Un avis de spécialiste…

Professeur à l’université Paris-VII, Marie Holzman est la présidente et fondatrice de l’association Solidarité Chine. Pour le Journal du Dimanche, elle analyse la situation de l’Empire du Milieu, qui ,selon elle, ambitionne de montrer qu’il est une grande puissance grâce aux Jeux. “Aujourd’hui, c’est du domaine de l’illusion“, estime-t-elle.

Quel message la Chine cherche-t-elle à envoyer au monde travers les Jeux de Pékin?
C’est le même que celui qu’elle souhaitait envoyer dès 1993, quand elle a fait sa demande d’obtention des Jeux: montrer qu’au XXIe siècle la Chine est redevenue une grande puissance, voire la première puissance mondiale. Dans les années 1990, cela tenait du rêve. Les autorités disaient cela sans être convaincues d’y arriver. Aujourd’hui, c’est du domaine de l’illusion. Ils sont convaincus d’y être pratiquement parvenus, sauf que la Chine n’est pas encore une grande puissance. Elle l’est peut-être sur le plan économique, et encore… Mais une grande puissance se doit surtout d’avoir un projet d’avenir de dimension mondiale, une vision non paranoïaque et claire de son rôle. Pour le moment, ce n’est pas le cas en Chine.

Sur le plan intérieur, comment le pouvoir utilise-t-il cette olympiade?
La légitimité que va lui donner la tenue des JO sera énorme. Pour contrôler le peuple, les autorités chinoises usent de deux méthodes: l’une est fondée sur l’intimidation et la répression. L’autre sur les signes de légitimité qui viennent de l’extérieur. Il est ainsi très important pour le gouvernement, qui n’est pas légitime puisqu’il n’est pas adoubé par la population, que les chefs d’Etat occidentaux viennent à la cérémonie d’ouverture.

Est-il naïf de croire que ces JO peuvent participer à une ouverture du pays?
C’est un leurre absolu. La venue de milliers de journalistes étrangers ne va rien changer au quotidien des Chinois. Au contraire, la perspective des Jeux a déjà entraîné une nouvelle fermeture du pays, notamment par la mise en place de nouveaux règlements qui restreignent encore plus les libertés et gênent la vie quotidienne. Les provinces autour de Pékin ont par exemple été obligées de céder une grande partie de leur eau pour embellir la ville. Au risque de voir la désertification s’accélérer dans ces régions. En fait, les JO sont un mirage que le pouvoir fait miroiter aux Chinois, en leur disant qu’ils méritent tous les sacrifices.

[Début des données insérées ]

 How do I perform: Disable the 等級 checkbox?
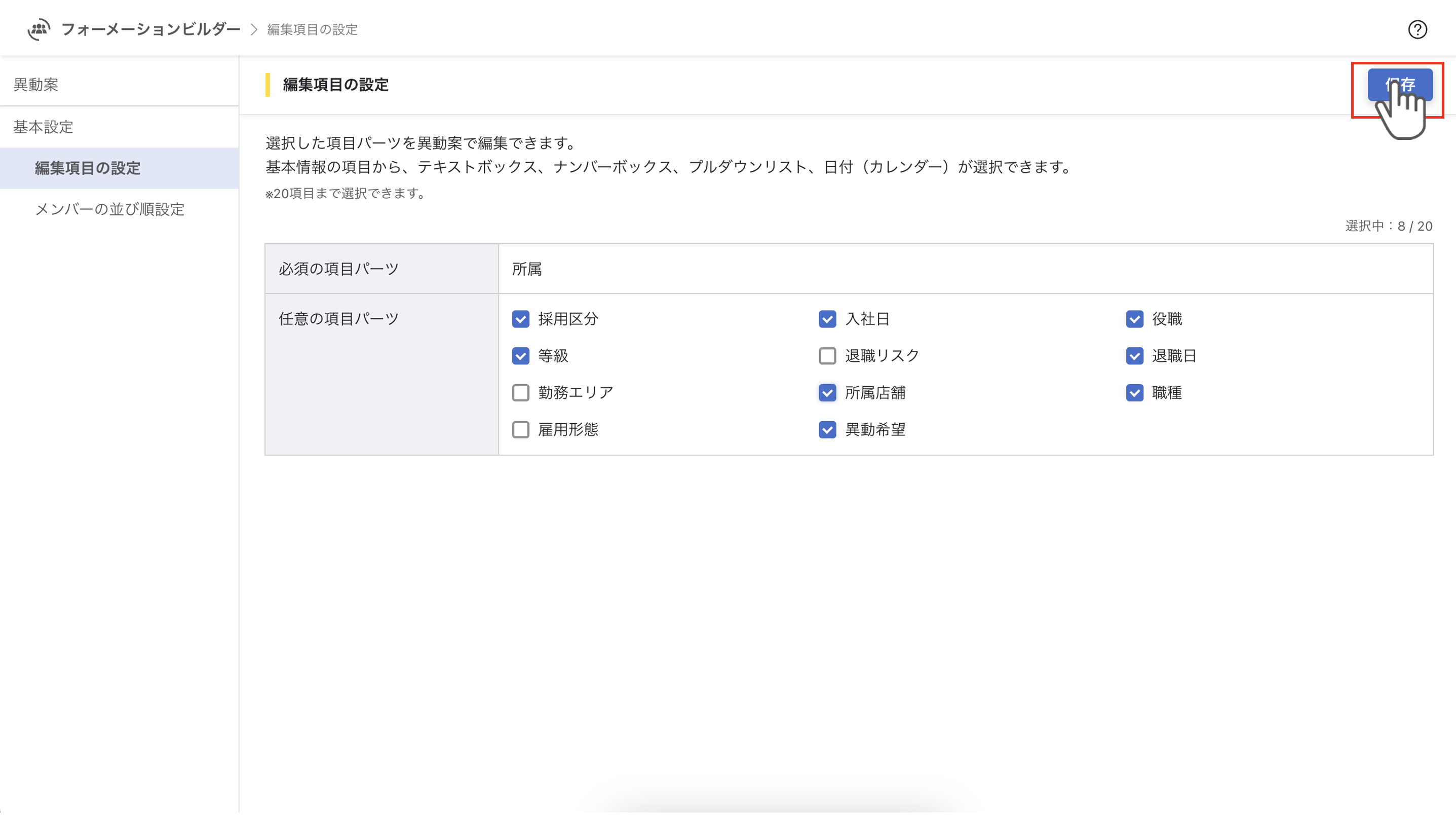[x=521, y=356]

La population dans sa majeure partie semble toutefois adhérer au projet…
Ce consensus est inévitable puisque depuis quatre ans les Chinois n’entendent parler que de ça. On leur a lavé le cerveau. Mais ce consensus reste superficiel. Il y a une partie de la Chine qui ne peut souscrire à ces Jeux: ceux qui ont été expropriés, ceux qui vivent dans une très grande misère et qui observent le décalage énorme entre les sommes dépensées pour les infrastructures et les faibles retombées économiques dont ils bénéficieront.

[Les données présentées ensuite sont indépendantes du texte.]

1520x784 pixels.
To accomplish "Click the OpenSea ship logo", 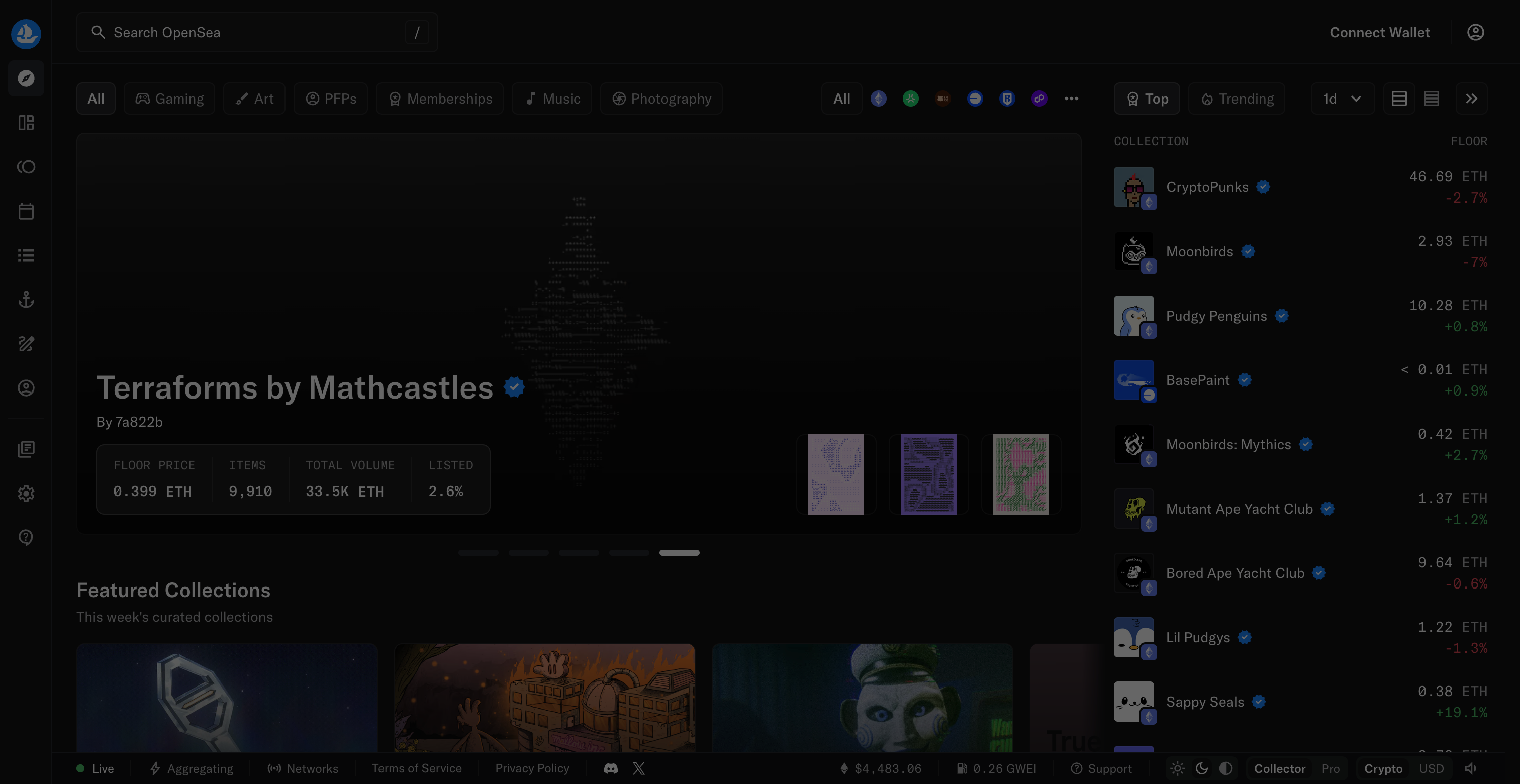I will (26, 34).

Même si le régime n’a pas changé dans sa nature, la société chinoise, elle, n’est-elle pas plus ouverte sur le monde?
Je ne le pense pas. Depuis des années, le gouvernement exploite à fond le thème du nationalisme: il répète qu’enfin la culture chinoise va s’imposer au monde, que la démocratie est une supercherie. Et la population suit.